_Input records_.
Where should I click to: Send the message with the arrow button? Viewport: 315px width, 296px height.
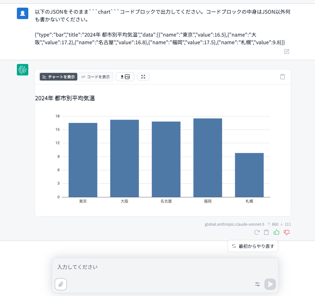pos(270,284)
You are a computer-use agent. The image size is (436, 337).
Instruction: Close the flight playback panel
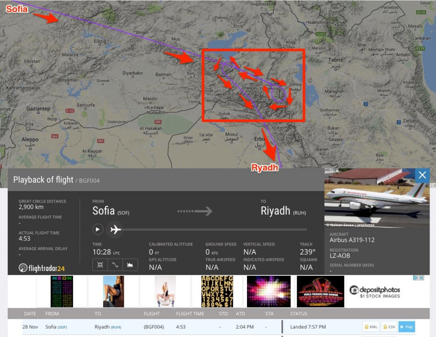[x=422, y=175]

_Task requirements_.
Repeat the records above word for word, apart from the pictures.

_Response area_.
Where should I click to: Send the message with the arrow button? Viewport: 315px width, 296px height.
pos(270,284)
You are a computer-use agent. The image size is (436, 337).
Instruction: Close the flight playback panel
[x=422, y=175]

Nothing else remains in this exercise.